══ INFORMATION GIVEN

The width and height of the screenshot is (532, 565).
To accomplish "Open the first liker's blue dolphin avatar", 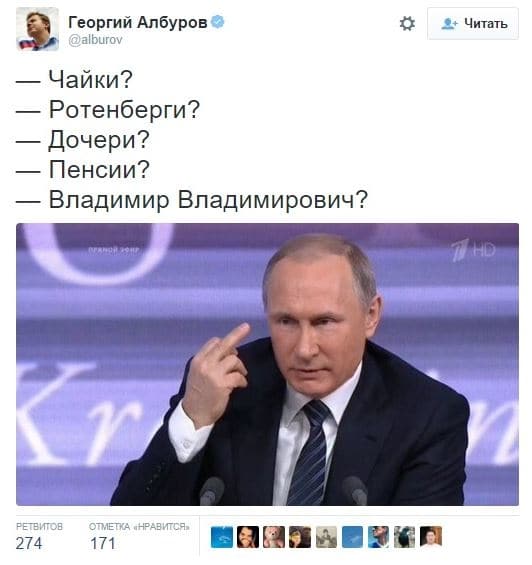I will click(222, 537).
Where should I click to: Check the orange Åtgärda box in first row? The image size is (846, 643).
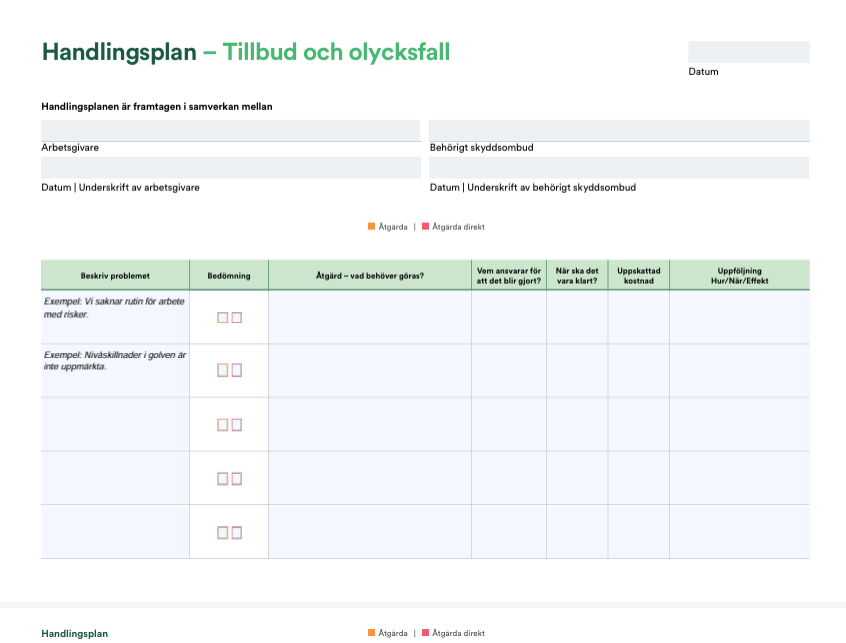(x=223, y=317)
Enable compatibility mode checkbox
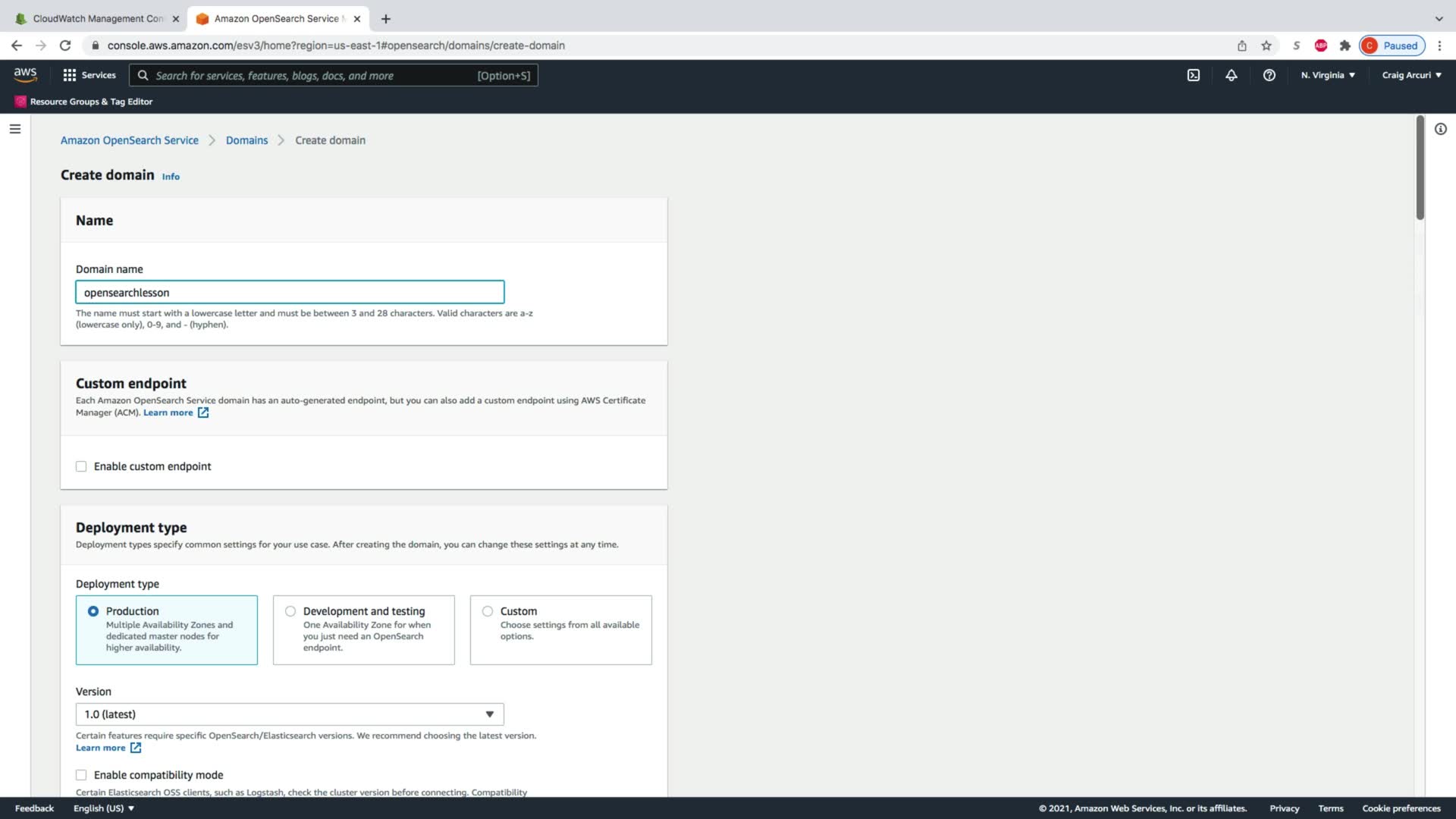Image resolution: width=1456 pixels, height=819 pixels. point(81,775)
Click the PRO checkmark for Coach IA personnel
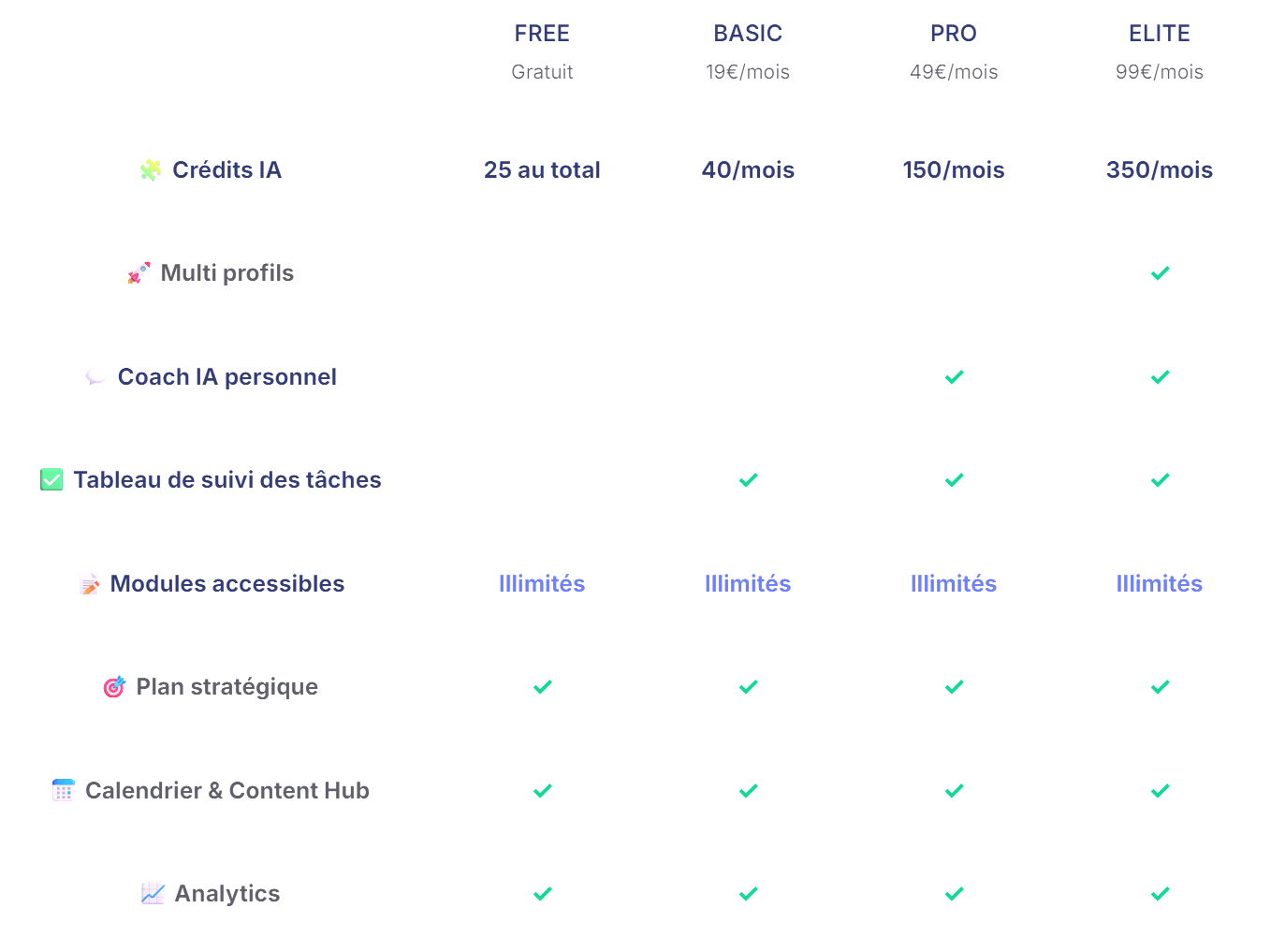Screen dimensions: 1285x952 point(954,377)
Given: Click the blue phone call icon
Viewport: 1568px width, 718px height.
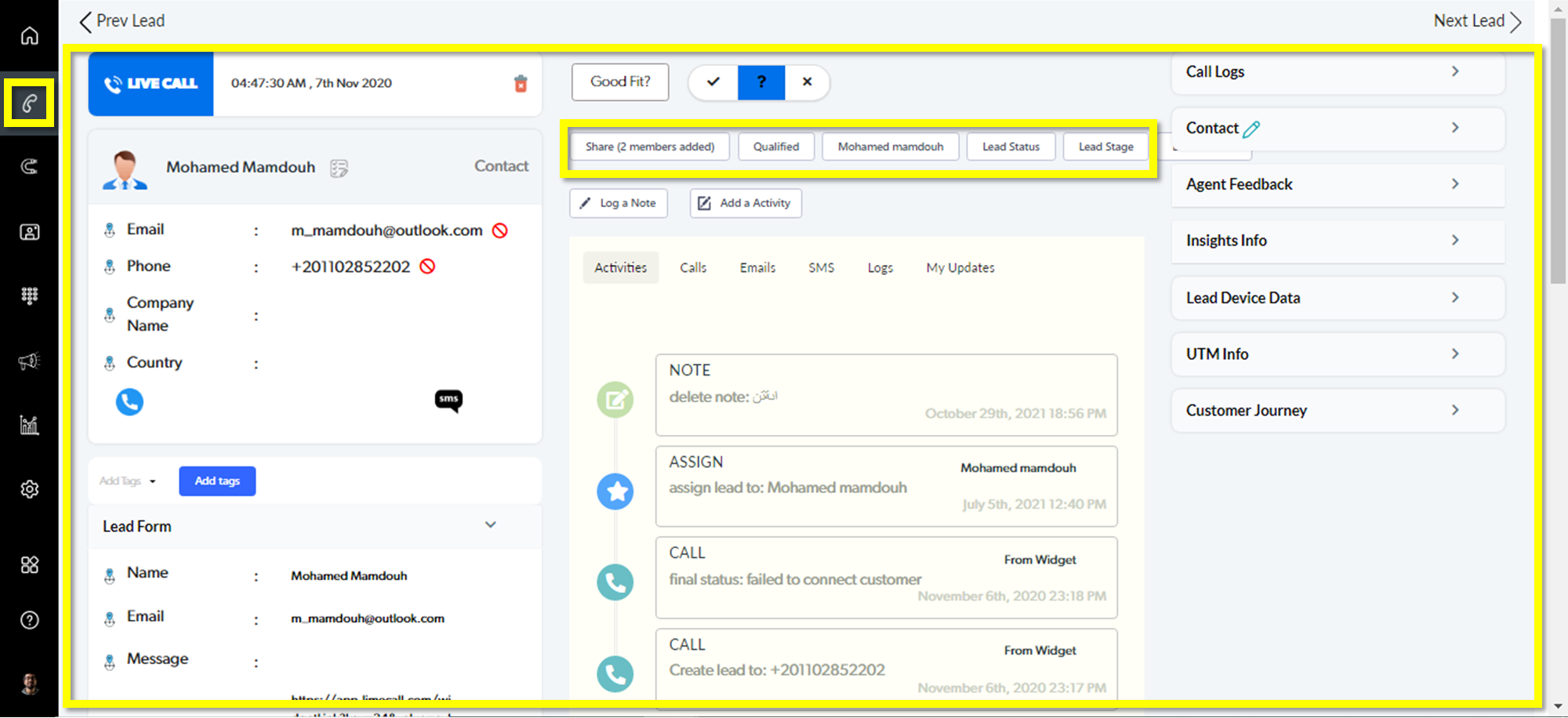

════

## BRIEF
Copy out the listing word for word, from the line containing "Given: Click the blue phone call icon" through the end of the listing, both included. Leave out the pictures.

## EXPECTED ANSWER
Given: Click the blue phone call icon
Viewport: 1568px width, 718px height.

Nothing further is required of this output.